La plaignante qui réclame 5 000€ de dommages et intérêts, a indiqué aux forces de l’ordre que son client aurait amené la cocaïne, ce qu’il dément fermement.

À la barre du tribunal, Philippe a expliqué que le diagnostic posé voici quelques années par un psychiatre ariégeois était faux. Il ne serait pas schizophrène et aurait durant des années suivi un traitement spécifique, plus des anxiolytiques, tout cela pour rien.

Pour pallier au manque de libido induit par les médicaments, il avoue avoir régulièrement pris du GHB pour intensifier ses activités sexuelles. La cocaïne serait occasionnelle. Et non, il n’a pas apporté cette substance chez la prostituée, c’est elle qui le lui aurait offert.

Son avocate Me Pibouleau a rappelé qu’un autre psychiatre avait «invalidé la thèse de la schizophrénie. Philippe en détention préventive depuis cette interpellation ne suit plus aucun traitement; il ne prend même pas d’anxiolytiques» précise-t-elle.

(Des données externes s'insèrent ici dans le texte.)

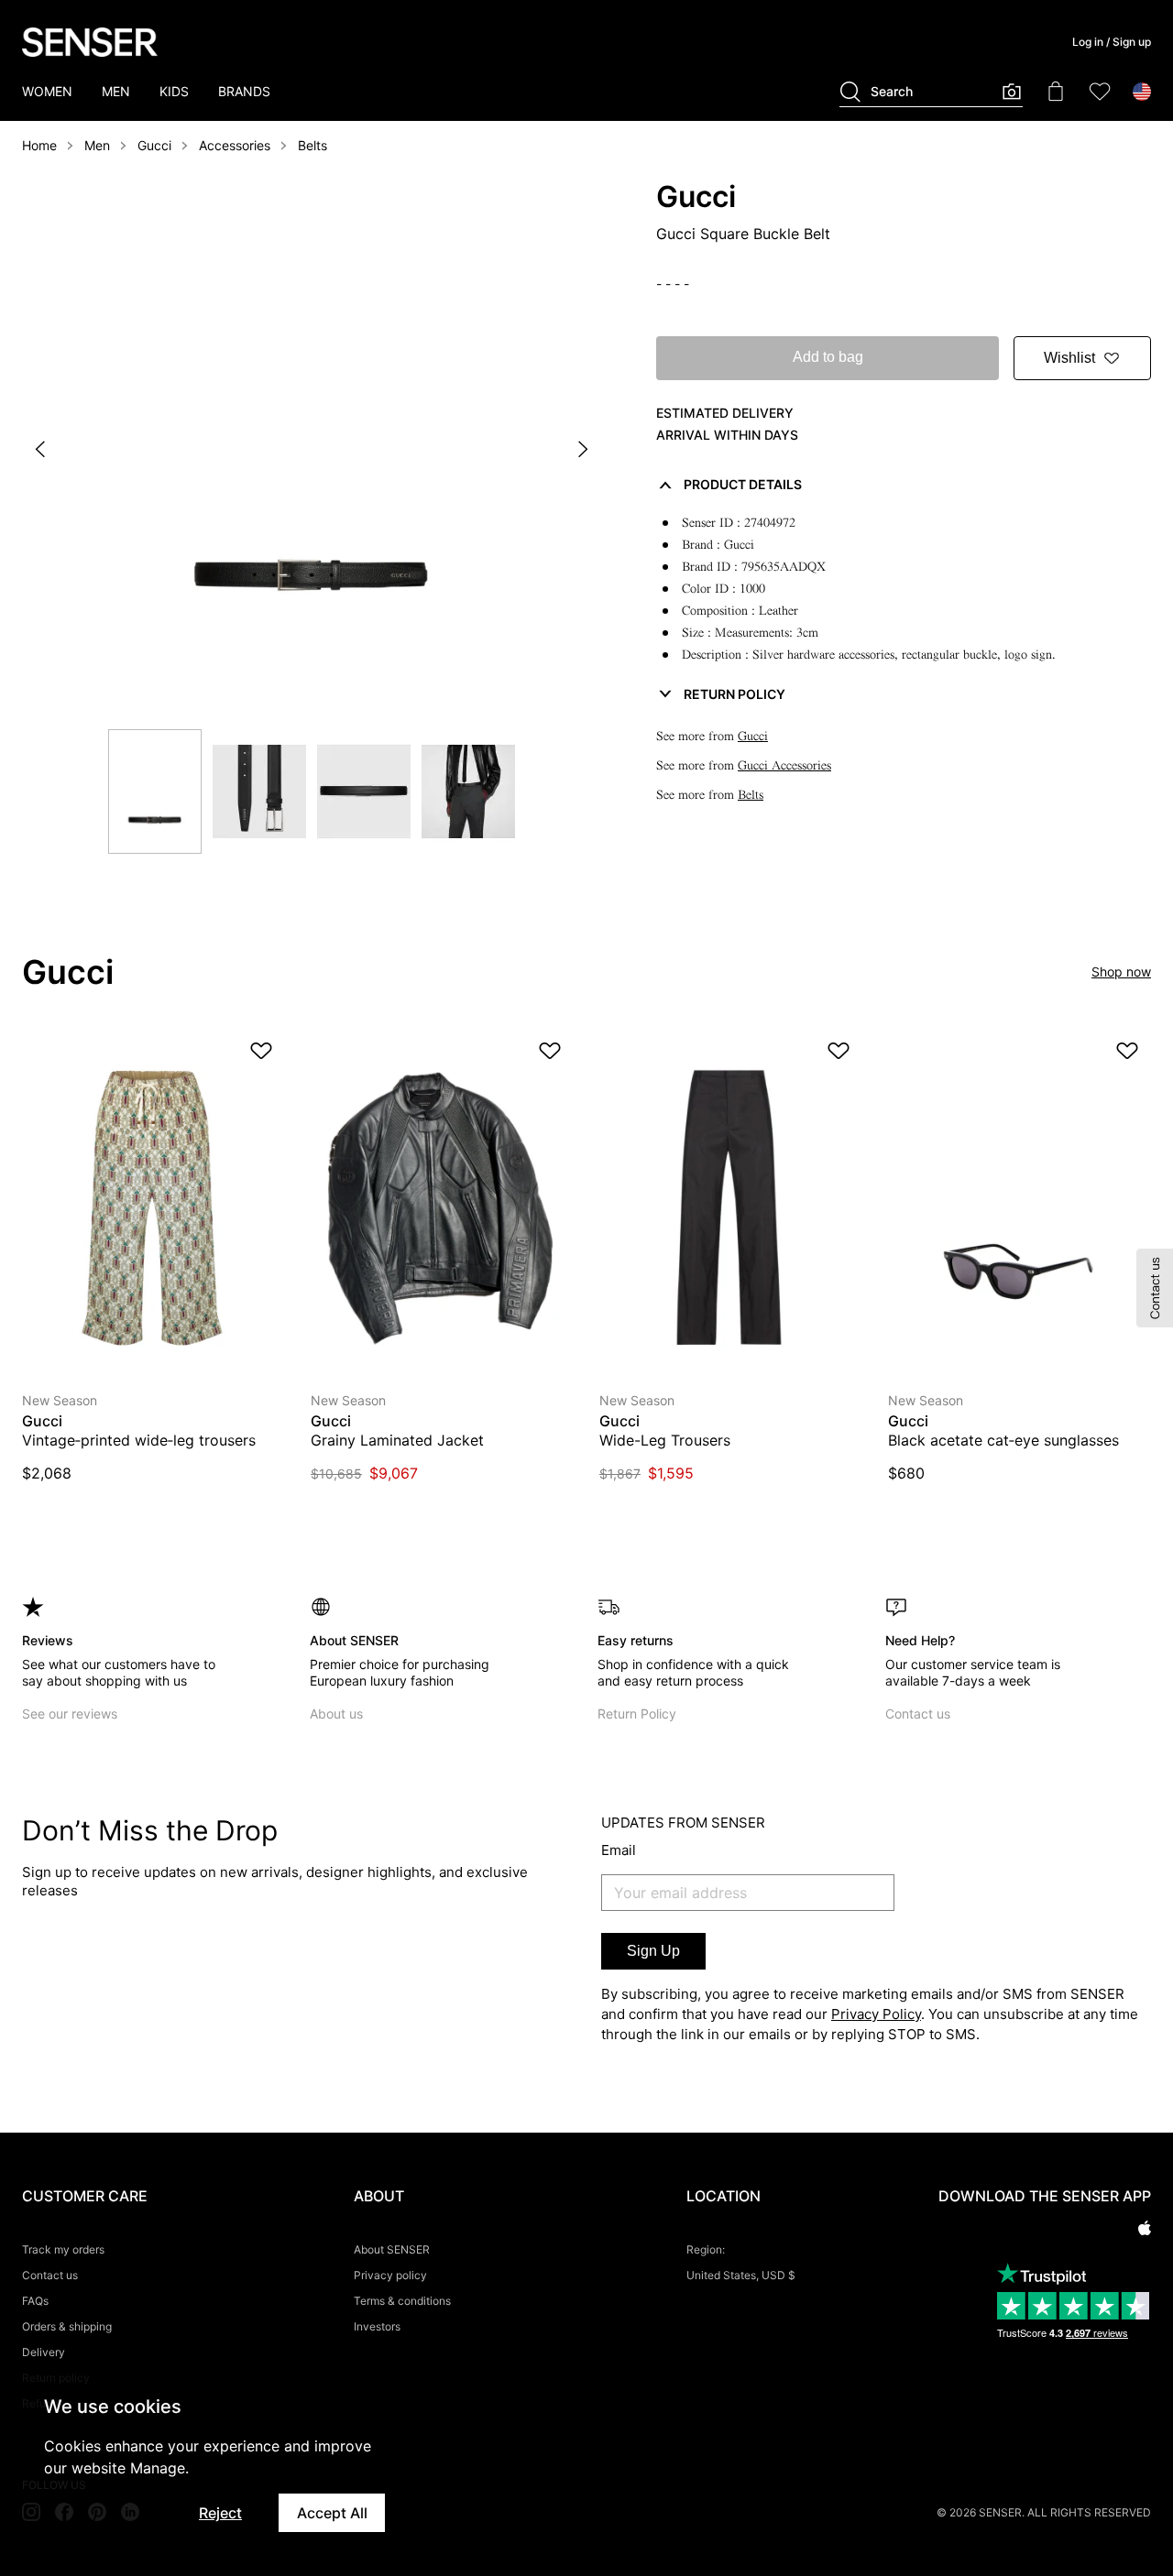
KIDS (174, 91)
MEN (116, 91)
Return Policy (636, 1713)
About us (336, 1713)
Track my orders (63, 2249)
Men (97, 145)
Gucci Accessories (784, 765)
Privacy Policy (876, 2014)
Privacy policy (390, 2275)
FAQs (35, 2301)
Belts (312, 145)
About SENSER (392, 2249)
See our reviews (69, 1713)
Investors (377, 2326)
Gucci (154, 145)
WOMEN (47, 91)
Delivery (43, 2352)
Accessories (234, 145)
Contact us (917, 1713)
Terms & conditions (402, 2301)
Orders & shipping (67, 2326)
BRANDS (244, 91)
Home (39, 145)
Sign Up (653, 1951)
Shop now (1121, 971)
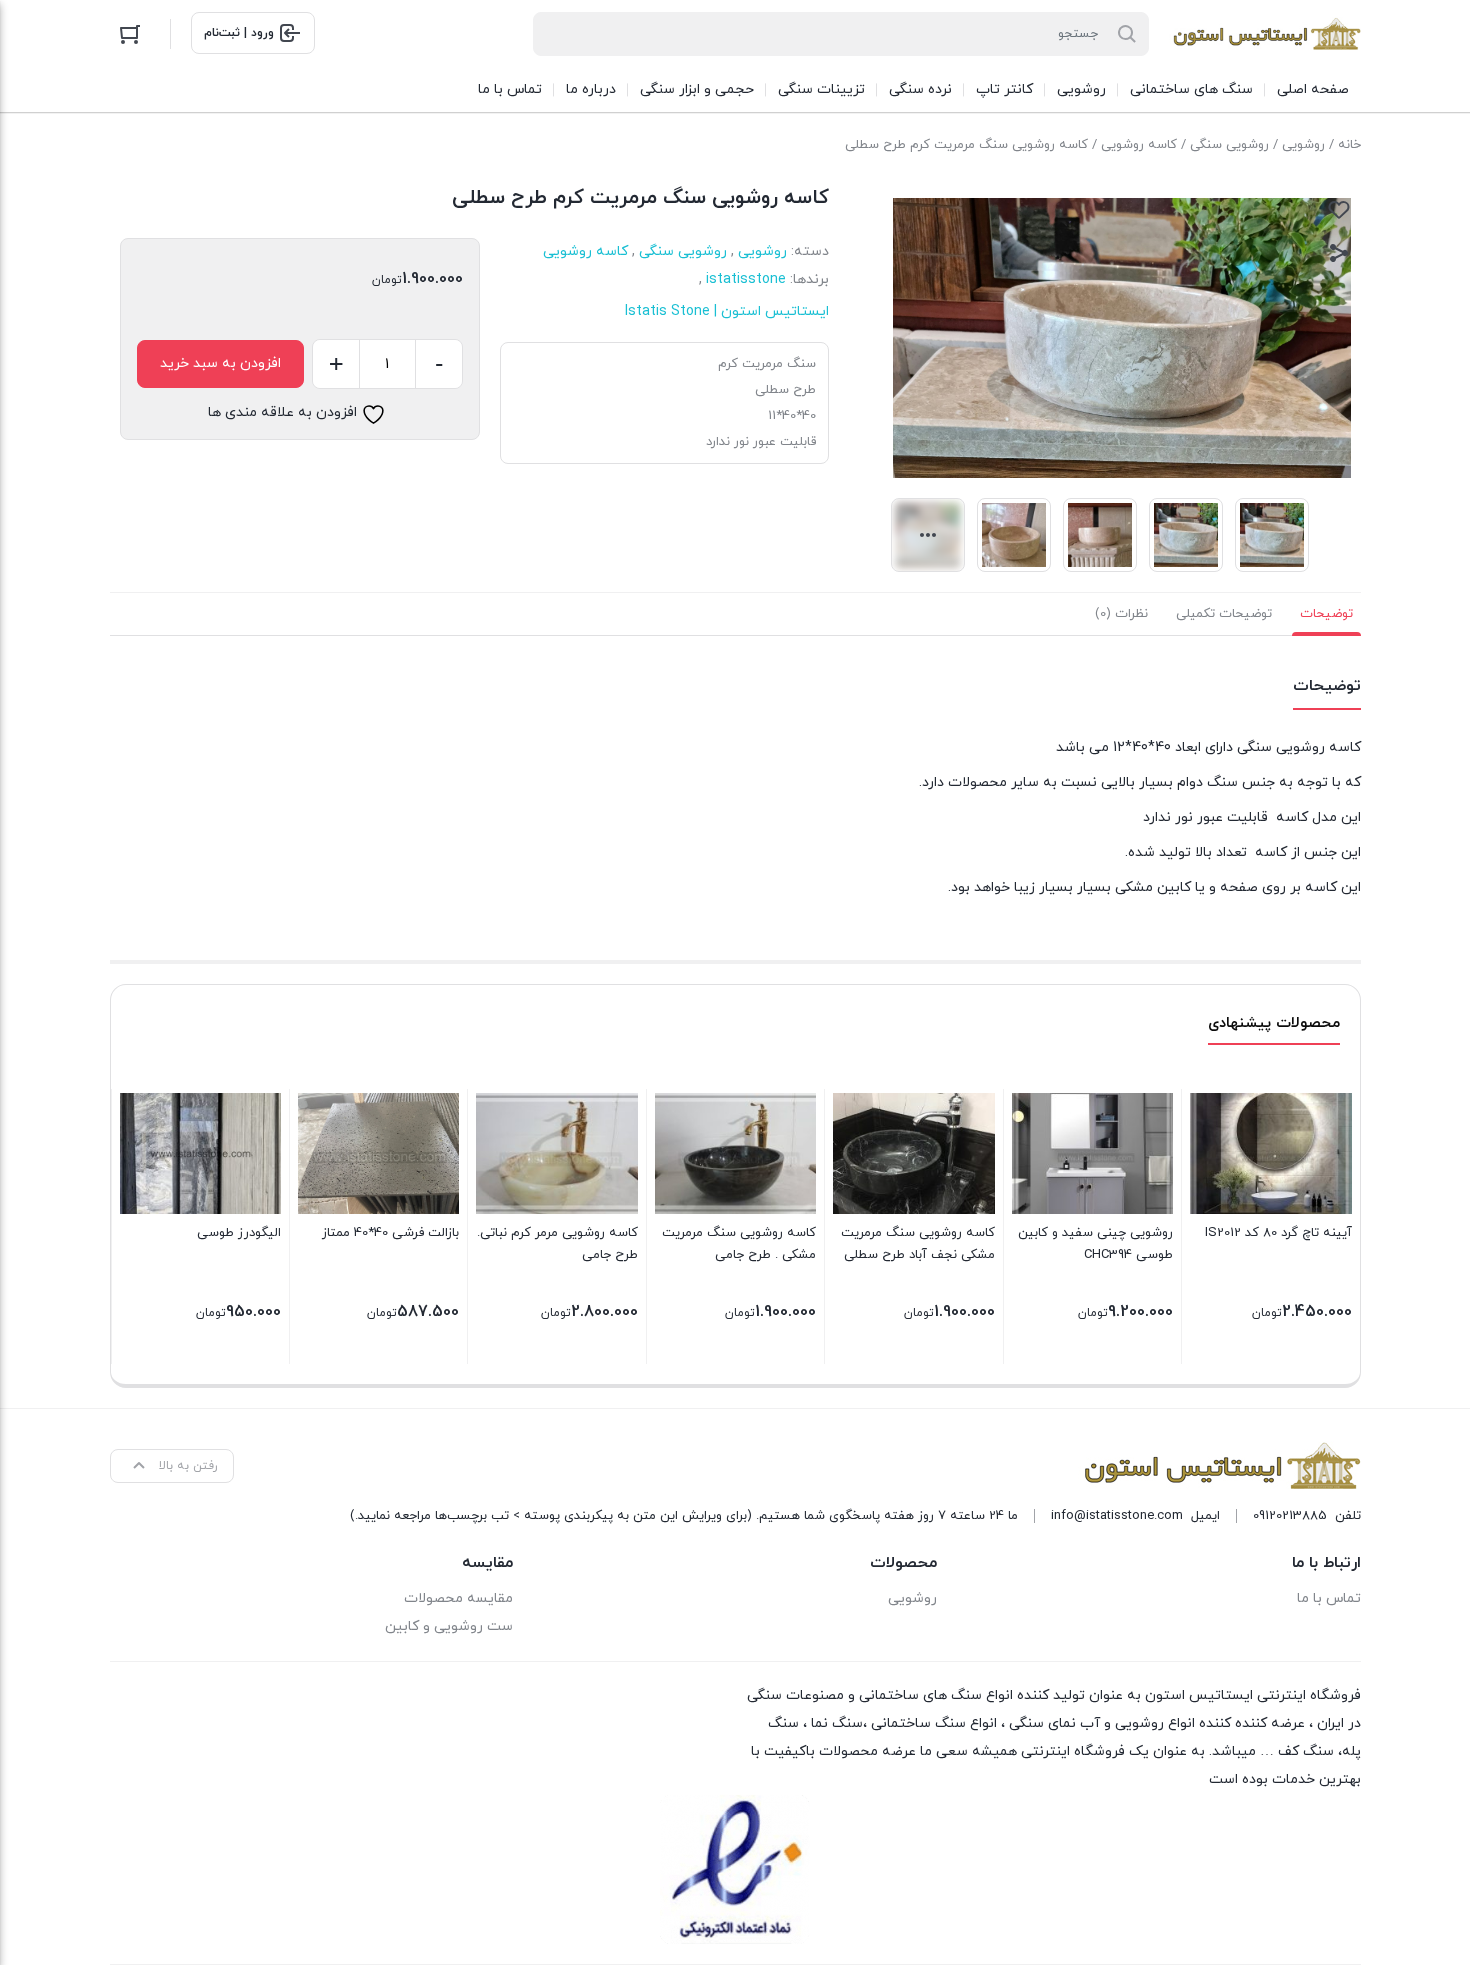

Dès lors «se pose la question» pour l’avocate toulousaine «d’un traitement prescrit sans raison pendant des années. S’il n’y a pas la, quand même, un effet de bombe», glisse-t-elle.

Relaxé au bénéfice du doute sur les faits d’offre ou cession, Philippe a écopé de 6 mois de sursis, et 150€ de dommages et intérêts.

Claude Cozar avait requis 6 mois de sursis, SME durant 18 mois, obligation de soins et suppression du permis de conduire pendant 6 mois.